ABC Learning, HIH Insurance and One.Tel, shared some common problems which led them to the liquidation, such as poor corporate governance, mismanagement, unstable business strategies, week auditing, excessive compensations to managements, questionable transactions, high liabilities and aggressive acquisitions and financial reporting. The collapse of three big companies showed importance of strict implementation of corporate governance practice (Long God & Associates, 2011).

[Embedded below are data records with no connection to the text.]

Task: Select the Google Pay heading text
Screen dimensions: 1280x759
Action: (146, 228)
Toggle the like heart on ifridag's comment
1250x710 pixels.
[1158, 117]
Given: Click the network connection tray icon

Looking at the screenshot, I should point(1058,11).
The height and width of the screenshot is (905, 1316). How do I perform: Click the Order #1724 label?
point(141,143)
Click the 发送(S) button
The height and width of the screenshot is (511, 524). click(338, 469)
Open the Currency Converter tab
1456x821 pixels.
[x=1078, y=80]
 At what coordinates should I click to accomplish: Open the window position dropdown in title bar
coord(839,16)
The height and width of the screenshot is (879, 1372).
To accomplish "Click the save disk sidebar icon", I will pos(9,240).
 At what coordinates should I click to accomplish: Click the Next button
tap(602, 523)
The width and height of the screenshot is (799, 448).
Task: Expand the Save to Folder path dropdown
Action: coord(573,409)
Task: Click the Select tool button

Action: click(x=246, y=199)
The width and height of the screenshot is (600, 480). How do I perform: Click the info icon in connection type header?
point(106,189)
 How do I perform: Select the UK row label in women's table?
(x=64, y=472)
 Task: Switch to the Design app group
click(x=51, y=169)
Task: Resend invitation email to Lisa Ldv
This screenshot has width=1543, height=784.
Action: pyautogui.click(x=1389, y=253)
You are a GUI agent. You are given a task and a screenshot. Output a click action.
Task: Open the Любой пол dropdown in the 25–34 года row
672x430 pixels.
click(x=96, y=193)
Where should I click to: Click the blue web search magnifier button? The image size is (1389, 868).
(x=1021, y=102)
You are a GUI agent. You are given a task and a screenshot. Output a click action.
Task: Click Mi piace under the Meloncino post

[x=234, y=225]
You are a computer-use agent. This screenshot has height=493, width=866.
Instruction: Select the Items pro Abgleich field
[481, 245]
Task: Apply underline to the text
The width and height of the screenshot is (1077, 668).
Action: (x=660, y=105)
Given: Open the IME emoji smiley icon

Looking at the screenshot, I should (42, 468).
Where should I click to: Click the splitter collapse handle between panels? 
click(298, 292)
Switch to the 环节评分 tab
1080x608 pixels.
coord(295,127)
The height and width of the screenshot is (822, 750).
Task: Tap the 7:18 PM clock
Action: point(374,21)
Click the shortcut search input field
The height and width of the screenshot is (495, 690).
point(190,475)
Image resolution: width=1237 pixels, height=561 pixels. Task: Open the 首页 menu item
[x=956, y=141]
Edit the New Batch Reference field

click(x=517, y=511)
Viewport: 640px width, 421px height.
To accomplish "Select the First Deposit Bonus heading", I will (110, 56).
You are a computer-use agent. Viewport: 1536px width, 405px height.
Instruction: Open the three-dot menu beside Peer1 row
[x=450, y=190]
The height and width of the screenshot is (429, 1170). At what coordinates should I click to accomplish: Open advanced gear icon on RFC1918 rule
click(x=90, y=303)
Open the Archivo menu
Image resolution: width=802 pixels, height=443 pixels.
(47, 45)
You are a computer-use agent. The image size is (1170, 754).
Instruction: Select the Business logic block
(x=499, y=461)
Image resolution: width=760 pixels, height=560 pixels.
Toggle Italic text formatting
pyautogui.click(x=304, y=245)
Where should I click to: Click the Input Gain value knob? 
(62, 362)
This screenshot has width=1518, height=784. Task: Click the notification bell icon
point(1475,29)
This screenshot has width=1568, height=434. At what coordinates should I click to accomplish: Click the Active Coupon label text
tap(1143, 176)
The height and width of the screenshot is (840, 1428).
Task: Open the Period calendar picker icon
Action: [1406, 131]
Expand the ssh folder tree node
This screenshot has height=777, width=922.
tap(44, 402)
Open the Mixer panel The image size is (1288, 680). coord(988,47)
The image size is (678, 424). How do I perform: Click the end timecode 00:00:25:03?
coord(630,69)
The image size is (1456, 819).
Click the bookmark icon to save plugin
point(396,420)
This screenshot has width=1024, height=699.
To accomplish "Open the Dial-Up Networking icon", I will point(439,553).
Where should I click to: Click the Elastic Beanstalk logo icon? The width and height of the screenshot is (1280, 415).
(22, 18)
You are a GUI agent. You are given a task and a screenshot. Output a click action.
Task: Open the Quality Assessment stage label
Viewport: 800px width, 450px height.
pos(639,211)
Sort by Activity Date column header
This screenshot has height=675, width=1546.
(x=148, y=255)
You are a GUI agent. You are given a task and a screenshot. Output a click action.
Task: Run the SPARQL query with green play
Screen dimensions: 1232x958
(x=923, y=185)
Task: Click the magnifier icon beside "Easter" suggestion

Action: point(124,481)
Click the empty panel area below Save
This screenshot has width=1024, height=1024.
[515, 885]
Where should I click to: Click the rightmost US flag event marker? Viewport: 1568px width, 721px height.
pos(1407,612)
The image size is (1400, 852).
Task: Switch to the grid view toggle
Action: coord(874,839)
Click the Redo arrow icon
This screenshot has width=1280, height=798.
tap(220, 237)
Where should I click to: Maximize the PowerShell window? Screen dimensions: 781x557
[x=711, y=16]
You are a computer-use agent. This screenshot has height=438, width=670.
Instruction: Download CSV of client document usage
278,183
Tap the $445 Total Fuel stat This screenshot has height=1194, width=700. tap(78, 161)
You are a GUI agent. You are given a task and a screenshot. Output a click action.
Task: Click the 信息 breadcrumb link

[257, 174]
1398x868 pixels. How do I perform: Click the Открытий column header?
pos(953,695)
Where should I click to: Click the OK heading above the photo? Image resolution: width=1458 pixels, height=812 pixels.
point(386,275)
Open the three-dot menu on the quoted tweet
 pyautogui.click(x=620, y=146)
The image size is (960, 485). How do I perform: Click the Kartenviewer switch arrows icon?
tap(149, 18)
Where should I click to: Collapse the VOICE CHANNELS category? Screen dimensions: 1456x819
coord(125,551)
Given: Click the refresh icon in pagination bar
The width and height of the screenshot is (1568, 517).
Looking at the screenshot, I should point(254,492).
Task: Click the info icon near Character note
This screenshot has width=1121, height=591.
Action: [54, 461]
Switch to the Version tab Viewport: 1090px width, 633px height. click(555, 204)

Ethical Consideration. APES 110 Codes of Ethics for Professional Accountants
All three corporate collapses (ABC Learning, HIH Insurance, One.Tel) entailed very technically difficult accounting. (Allan G., 2006). As per Auditing and Assurance Standards Board (AUASB), financial reports must show a ‘true and fair view’ (APESB, 2017). Allan G. (2006) pointed out the importance of accepted accounting standards which all three companies failed to meet.
APES 110 Codes of Ethics for Professional Accountants specifies five main codes of ethics which are accountancy profession distinguishing mark and highlights responsibility of accountants to act in the public interest. The first code of ethic is ‘integrity – to be straightforward and honest in all professional and business relationships’. The second code of ethic is ‘objectivity – to not allow bias, conflict of interest or undue influence of others to override professional or business judgements’. Third – ‘professional competence and due care – to maintain professional knowledge and skill at the level required to ensure that a client or employer receives competent Professional Activities based on current developments in practice, legislation and techniques and act diligently and in accordance with applicable technical and professional standards. Fought – ‘confidentiality – to respect the confidentiality of information acquired as a result of professional and business relationships and, therefore, not disclose any such information to third parties without proper and specific authority, unless there is a legal or professional right or duty to disclose, nor use the information for the personal advantage of the Member or third parties’. And final fifth code of ethic is ‘professional behaviour – to comply with relevant laws and regulations and avoid any conduct that discredits the profession’ (APESB, 2017).
ABC Learning managers ignored quality issues and breached professional competence and due care and professional behaviour ethic codes. HIH Insurance and One.Tel companies’ managers did not comply with almost all five codes of ethics by giving false and misleading information between to the board (Mirshekary, Yaftian, Cross, 2005).